The Ministry of Supply attempted to resolve the issue by sending formal letters to foreign governments, including Russia, affirming that the Future of Egypt had become the country’s official wheat buyer. But this failed to change the suppliers’ stance for an extended period.

As a result of the stalled imports, the Agency was forced to shift tactics—resorting to purchasing wheat shipments from local traders after they had already arrived at Egyptian ports.

“When they first took over the file, they couldn’t buy directly from abroad. For months, they kept sending colonels to the ports,” one major grain importer told the outlet.

“Every time a wheat ship docked, they summoned the importer to Almaza Airport and asked him to sell the shipment—or part of it—in Egyptian pounds, citing the state’s needs as justification.”

These ad hoc measures triggered repeated disruptions in the domestic wheat market, leading to price hikes and growing instability.

Assiut Road Dispute

Alongside its growing influence, the Future of Egypt’s reach expanded to include agricultural lands held for decades—a reality that came to light through a dispute near the western Assiut Road, close to the Giza and Faiyum governorates, on May 27, 2025.

Members of the New Faiyum Agricultural Cooperative filed formal complaints with the Cabinet and the Armed Forces, protesting attempts by the Future of Egypt agency to evict them from lands they have owned since the 1980s.

According to documents they submitted, these farmers hold official land tenure contracts issued by the Ministry of Agriculture, cultivation permits from the Armed Forces, as well as formal bank loan agreements.

Despite this, the farmers were forced to sign new lease contracts at inflated rates ranging between 13,000 and 18,000 Egyptian pounds per feddan annually.

They were also prevented from harvesting their crops after security checkpoints blocked the roads leading to their lands.
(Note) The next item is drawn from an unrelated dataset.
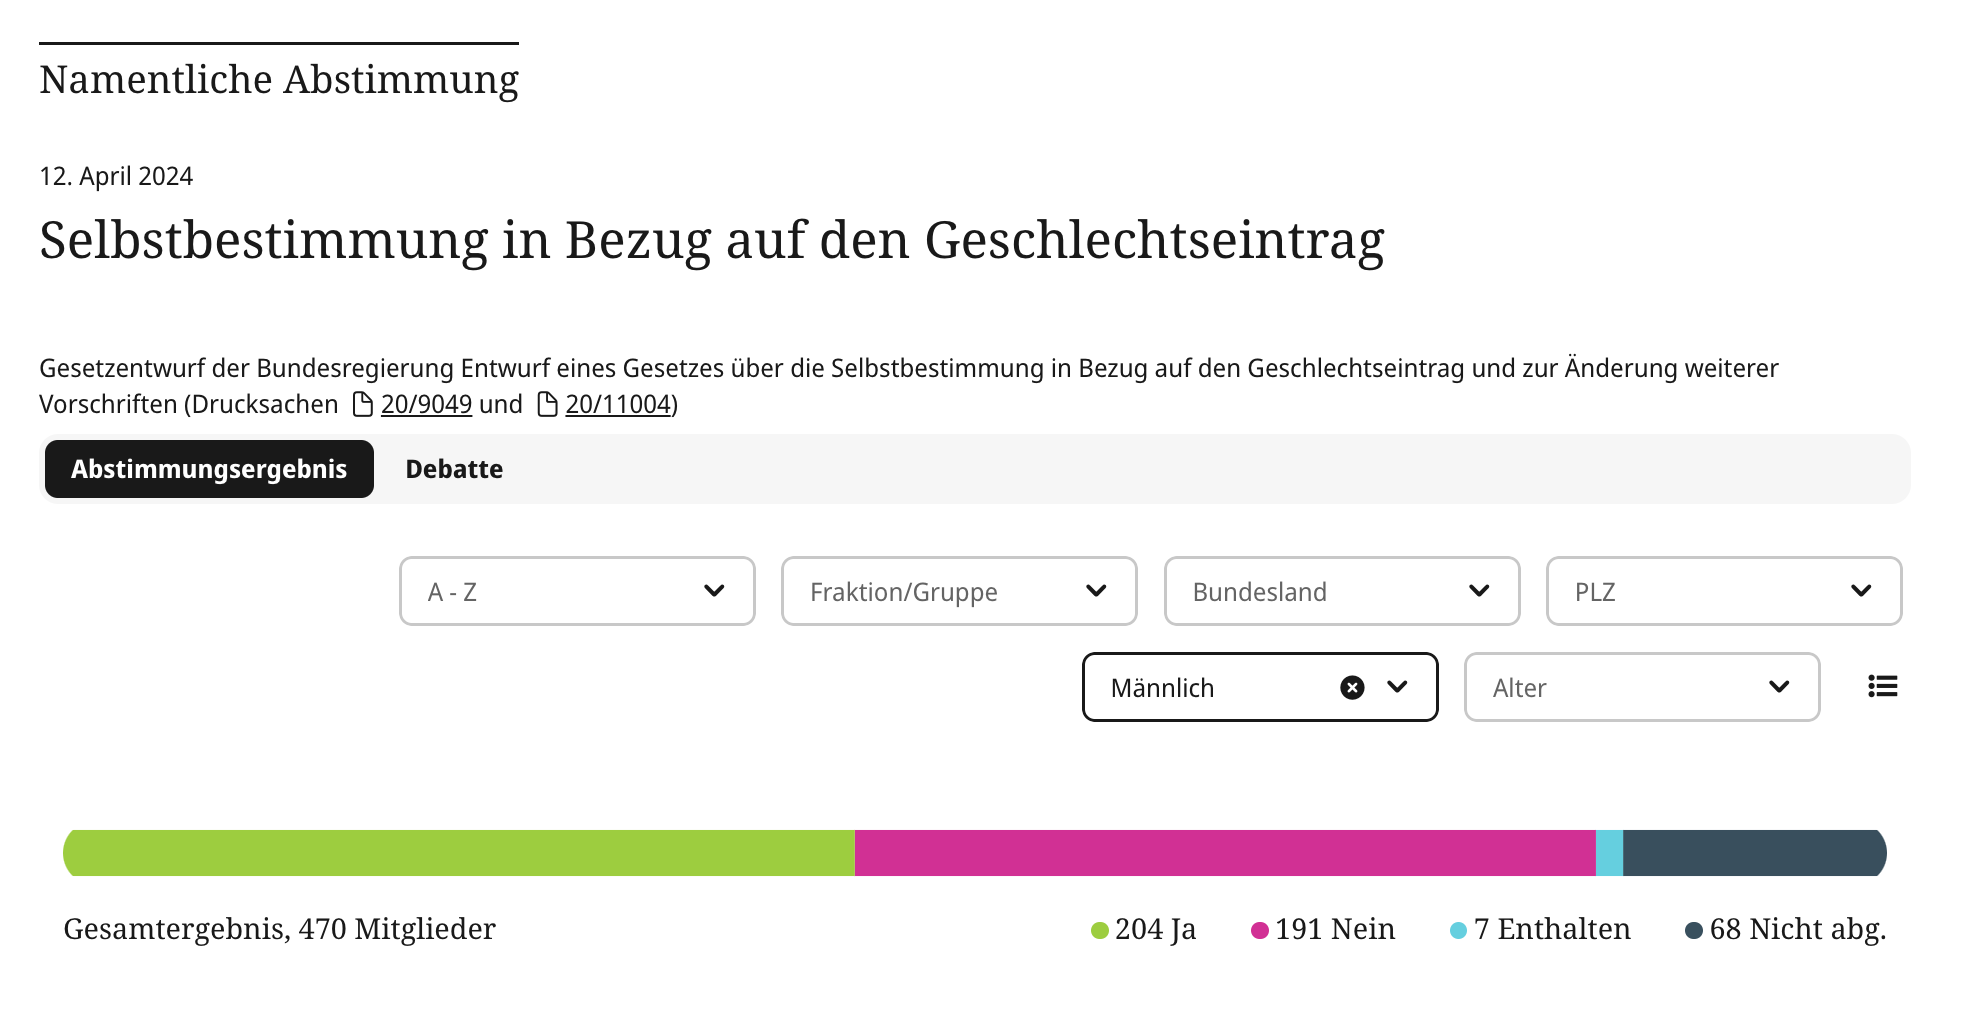Open the A - Z dropdown
This screenshot has width=1962, height=1036.
[x=577, y=592]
At the heart of this dispute lies the Agency’s intent to acquire ready-for-reclamation lands, rather than starting from scratch, following the state’s reclamation of vast areas in the same region that had previously belonged to Kuwaiti companies.

All these practices reveal the structural flaws within the agency, which lacks a transparent legal foundation and a declared regulatory framework.

Although a presidential decree established the Agency, this decree has yet to be published in the official gazette or the Egyptian legal records.

Without its official publication, the Agency’s mandate remains legally ambiguous, leaving it vulnerable to future constitutional challenges.

Hybrid Entities

Explaining the dynamics behind the rise of the Future of Egypt amid the absence of a clear legal framework, Carnegie Middle East Center researcher Yazid Sayigh noted that el-Sisi’s era is characterized by granting exceptional powers to individuals who demonstrate immediate results.

This has happened with figures like Transport Minister Kamel al-Wazir and Prime Minister Mostafa Madbouly, Sayigh said during a podcast episode on May 28, 2025, with Egyptian journalist Hafez al-Mirazi. “Sisi tends to replicate models he sees as successful in his eyes.”

Sayigh viewed the Future of Egypt project as a microcosm of a broader policy pursued by the regime: dismantling the traditional state and creating alternative entities that operate beyond legislative and administrative oversight.

“What is happening is not bureaucratic reform, but a complete bypass of it through the creation of structures that are not subject to any legal system or accountability mechanisms,” he added.

Sayigh raised a crucial question: “If the goal is to establish a profit-driven entity managing public funds, why isn’t it run within state-owned enterprises subject to accounting and disclosure laws?”

He warned that the persistence of these hybrid entities ultimately threatens the very structure of the Egyptian state itself.